Home / Blogs

Tracking Outages

Virendra Rode

The idea of tracking data outages spawned from an early discussion on the outages forum including feedback from an outages survey about having a status page for (un)planned outages as a central resource. The purpose of such effort is to have a wider focus that one could view as opposed to having to check dozens of provider status pages.

There were many ideas put forth but nothing really panned out and things kinda fell on the back burner.

Some of the questions raised during these discussions were:

  • This effort will require community support. We can't imagine having insight into every planned and unplanned outages.
  • Initially we see this effort having an administrative/scaleability burden since we'll need (trusted or vetted) folks who can keep it current/meaningful.
  • Since providers (carriers, colo, hosting, etc) guard their (un)planned outages close to their chest, not sure even as a customer, one can release the information to a public calendar when you as a customer are bound by their policy.

For further read you can checkout the results of this survey at outages blog site.

So how do we move forward? Basically we had to start somewhere.

Twitter is the first place people go when a major event takes place, especially major downtime events. External monitoring is limited by the transactions you define, and passive monitoring doesn't tell you when people can't access your site or API.

Crowdsourcing your monitoring may end up being the only way for major online services to know when something is wrong.

After months of tinkering we came up with tracker which is an initiative to crowdsource information about data outages critical to Internet Infrastructure.
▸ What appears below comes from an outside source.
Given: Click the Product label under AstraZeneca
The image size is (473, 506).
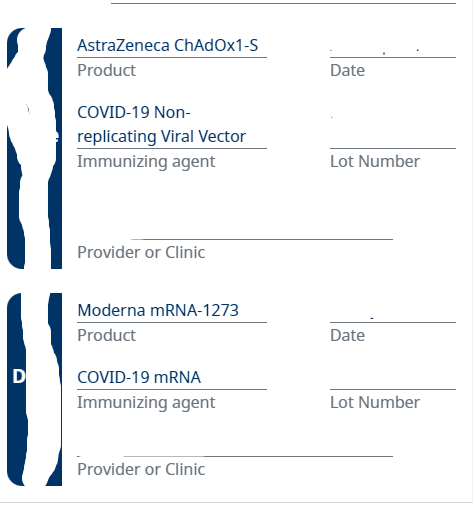Looking at the screenshot, I should 107,70.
The project aims to crowdsource, primarily from twitter and other mediums like Web, Email(s), Smartphone Apps. The primary aim of tracker will be to collect data from people and make it accessible in various formats and provide it back for public use if interested. Our focus will be aimed at large-scale network-savvy content providers, access networks, global internet peering ecosystem, DNS root servers, major carrier failures, major data center, carrier hotel, COs, etc.

Tracker data is crowd sourced and is licensed under Public Domain Dedication and License, which means anyone is free:

  1. To Share: To copy, distribute and use the database.
  2. To Create: To produce works from the database.
  3. To Adapt: To modify, transform and build upon the database.

Without any restriction, as the data is generated by the crowd (people) it belongs to them.

What's the point?

This has many potential uses in developing a better understanding of demand for network availability; users can hopefully use the data to ask their providers pointed questions.

Why?

Well that's because (IMO), it makes sense that since the end user is the final determiner of the status of the Internet. It is the end user that will be affected, it seems reasonable to gather information from a user perspective. The key of all this is to be sure that whatever information is collected is relevant to the condition of the Critical Internet Resources.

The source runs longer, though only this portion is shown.